Molecular modelling studies on flavonoid derivatives as dual site inhibitors of human acetyl cholinesterase using 3D-QSAR, pharmacophore and high throughput screening approaches

Alzheimer's disease (AD) is a multi-factorial neurodegenerative disease that affects millions of elderly people worldwide. Due to its massive occurrence and severity, there is continuing and compelling need for the development of novel and effective drugs for improved treatment of AD. Since AD is characterized by the deficiency in cholinergic neurotransmission, acetyl cholinesterase (AChE) has been considered as a promising drug target.
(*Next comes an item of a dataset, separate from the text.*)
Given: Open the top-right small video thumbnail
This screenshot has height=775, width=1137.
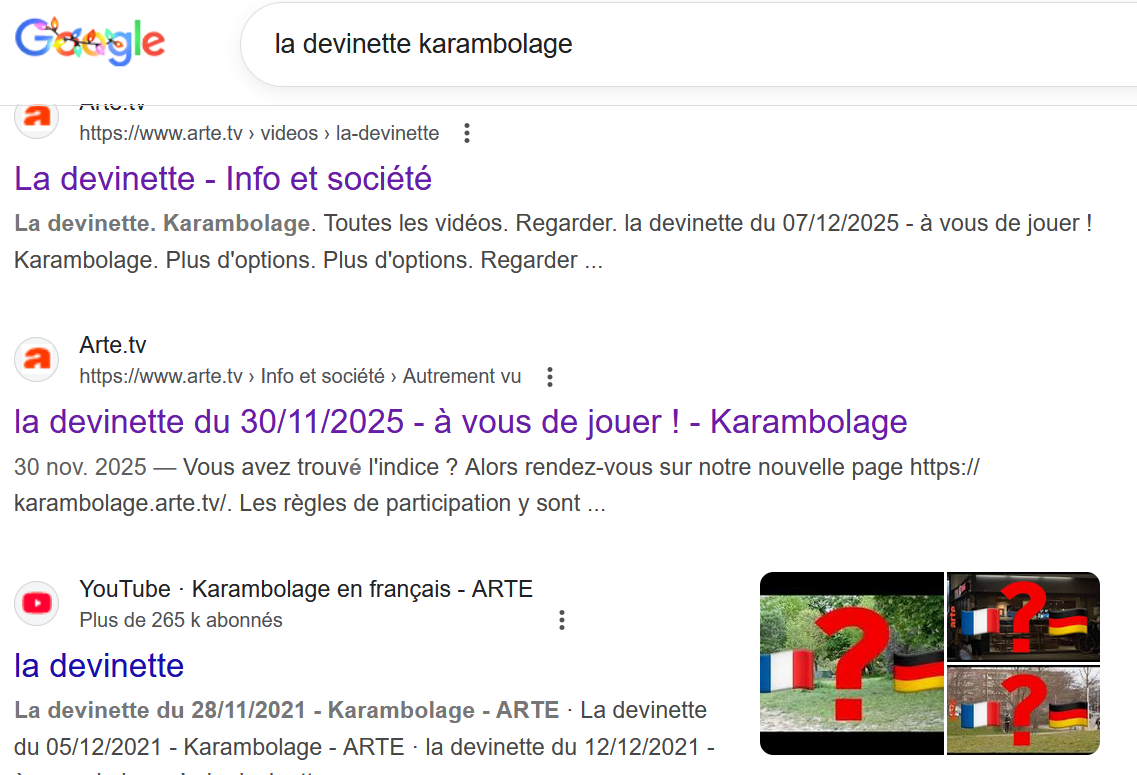Looking at the screenshot, I should click(x=1023, y=617).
Herein we triggered our effort to design novel and potential inhibitors of AChE using a set of 24 flavonoid compounds having inhibitory activity against AChE. We carried out 3D-QSAR-based and pharmacophore-based identification of novel natural lead candidates. The 3D-QSAR model obtained using partial least square regression showed satisfactory parametric values (r (2) = 0.8227, q (2) = 0.6833 and pred-r (2) = 0.7893). Amongst total 14 pharmacophore hypothesis generated the one possessing following five features: one hydrogen bond acceptor, two hydrophobic regions and two aromatic rings, was considered to be the best pharmacophore hypothesis. Above-described robust and validated 3D-QSAR and pharmacophore models were used for carrying out prospective generic prediction and virtual screening on large natural compound libraries. The screened molecules from both the approaches were subjected for further docking analysis to reveal the binding modes of actions of these ligands. All the ligands were found to bind with both catalytic and anionic subsite of AChE. The molecular insights obtained from this study will be of high value for design and development of novel drugs for AD, possessing improved binding properties and low toxicity to human.